Clarify Business Structure
Drafting a business partnership agreement will help you and your partners outline how the business will be structured. By detailing the responsibilities and authority of each partner, a partnership agreement provides clarity and allows the partnership to be operated more efficiently. Include partner responsibilities and expectations within the partnership agreement to lend structure to your business.
Facilitate Business Transition
Transitions can occur in your business if a partner passes away, becomes otherwise incapacitated or chooses to leave the partnership. If you don’t provide for alternatives in your partnership agreement, default state laws will automatically dissolve your partnership upon the death or bankruptcy of a partner.
Drawbacks of a Business Partnership Agreement
A business partnership agreement can protect your business from internal disputes and other management issues. However, hiring an attorney to draft your agreement can be expensive. A partnership agreement may also restrict partner authority and delay decisions. Use our free partnership agreement template and choose broad language that doesn’t limit your partners’ authority more than necessary.
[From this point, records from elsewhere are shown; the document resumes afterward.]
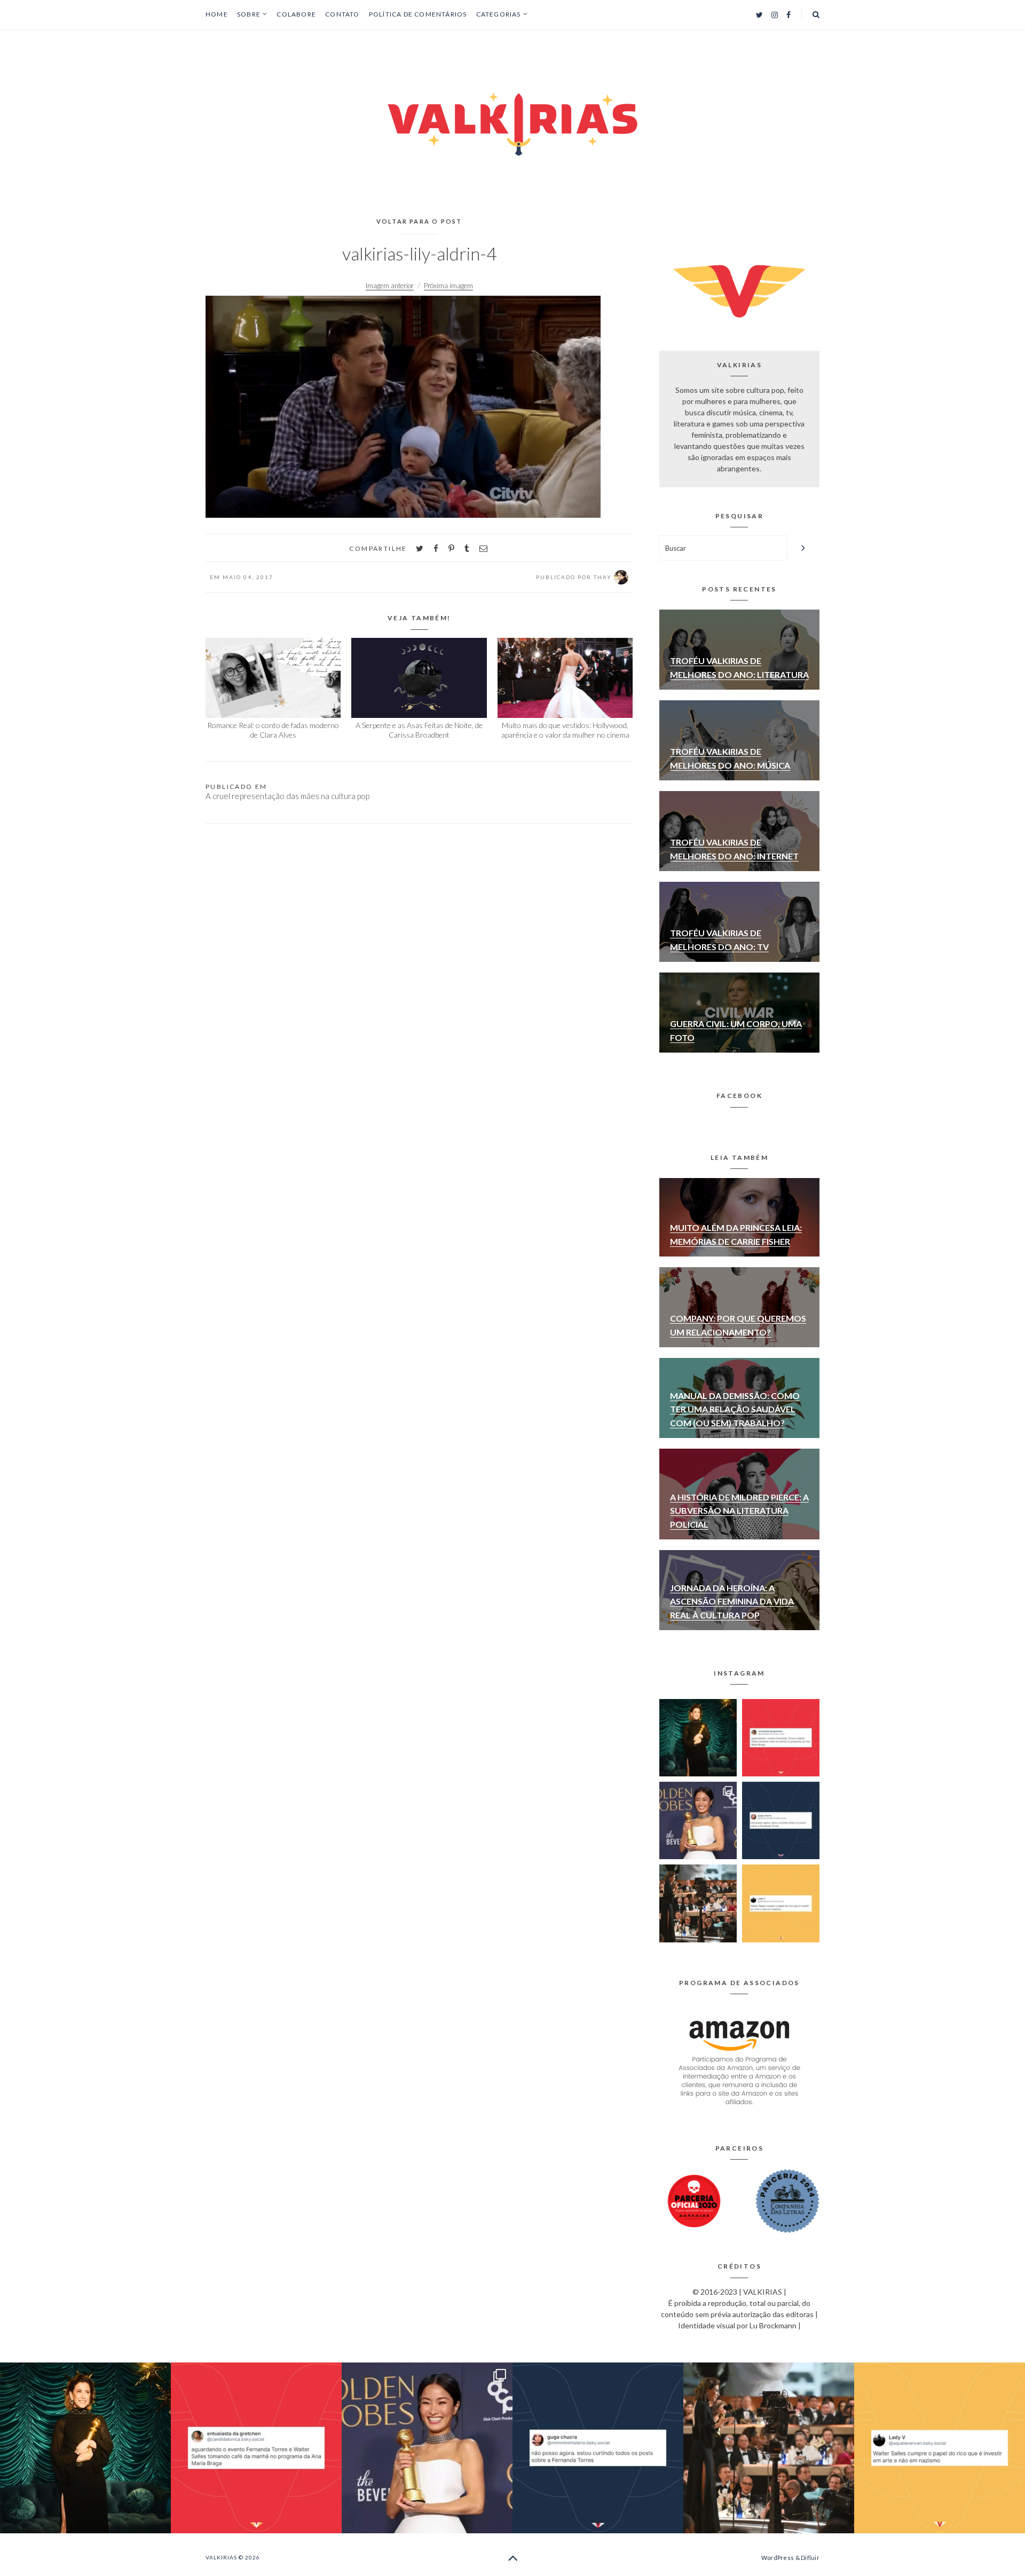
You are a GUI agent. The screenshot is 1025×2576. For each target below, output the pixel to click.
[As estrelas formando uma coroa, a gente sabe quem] (698, 1737)
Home (217, 14)
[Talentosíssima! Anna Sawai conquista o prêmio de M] (698, 1820)
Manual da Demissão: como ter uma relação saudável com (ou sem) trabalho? (735, 1409)
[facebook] (436, 548)
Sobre (249, 14)
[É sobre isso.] (780, 1903)
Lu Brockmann (773, 2325)
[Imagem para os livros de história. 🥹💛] (698, 1903)
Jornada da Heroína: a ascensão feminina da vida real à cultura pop (732, 1601)
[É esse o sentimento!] (780, 1820)
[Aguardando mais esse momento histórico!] (780, 1737)
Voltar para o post (419, 221)
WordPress (777, 2557)
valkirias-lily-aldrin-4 (419, 253)
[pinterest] (451, 548)
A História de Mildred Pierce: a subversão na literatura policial (739, 1510)
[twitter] (419, 548)
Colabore (296, 14)
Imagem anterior (390, 285)
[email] (483, 548)
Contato (342, 14)
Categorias (498, 14)
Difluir (810, 2557)
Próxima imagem (448, 285)
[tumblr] (467, 548)
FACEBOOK (739, 1096)
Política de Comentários (418, 14)
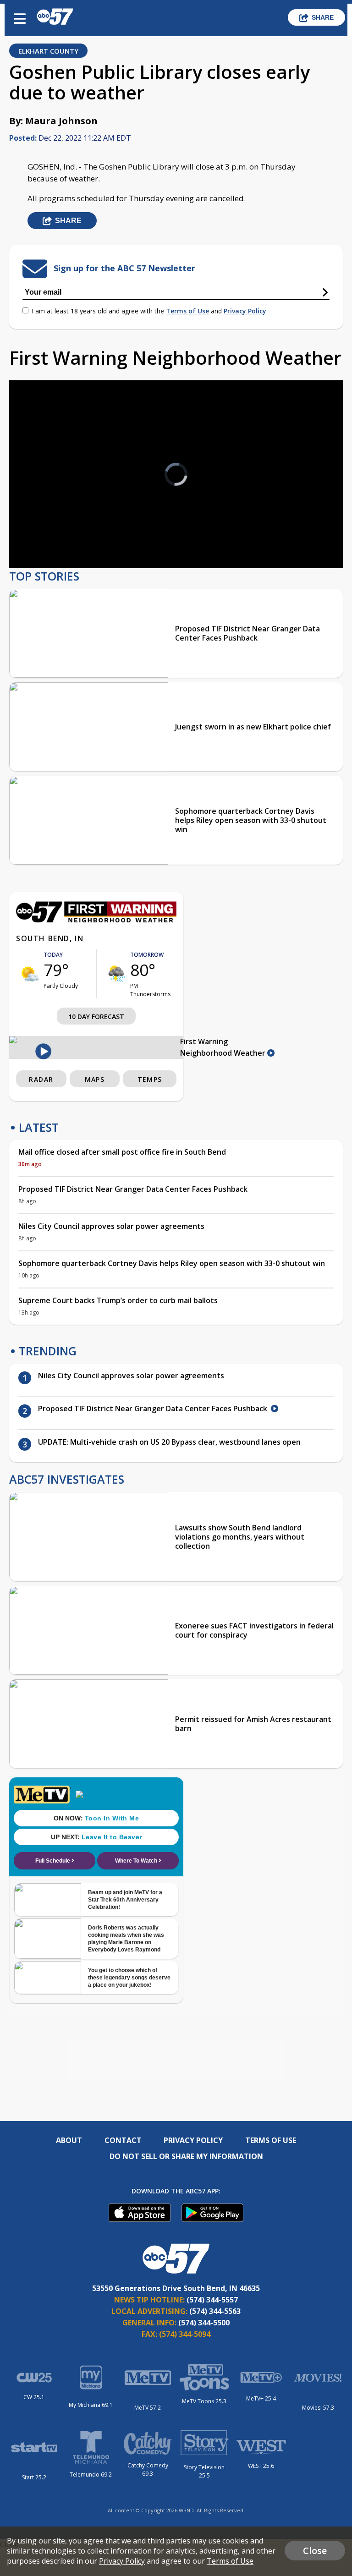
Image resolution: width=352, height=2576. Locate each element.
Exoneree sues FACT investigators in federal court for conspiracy (254, 1630)
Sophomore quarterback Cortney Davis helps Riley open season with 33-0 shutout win (250, 820)
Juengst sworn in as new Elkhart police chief (253, 727)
The drawbacks of a business partnership agreement include:
Costly to Draft
Having an attorney draft legal documents for your business can get expensive. Use our free template to create a simple partnership agreement for your business.
Formalizing your management responsibilities, voting structure, profit distribution and other elements of your partnership can restrict how partners behave. Although this is generally an advantage of having a partnership agreement, it can reduce flexibility in business operations by limiting partner authority and slowing down the decision-making process.
The Bottom Line
General partnerships are formed when two or more partners agree to enter into business together. A formal filing isn’t required to create a simple partnership but you should execute a partnership agreement that formalizes the business structure. Include terms like partner contributions, dispute resolution methods and profit sharing in your agreement to protect you and your business.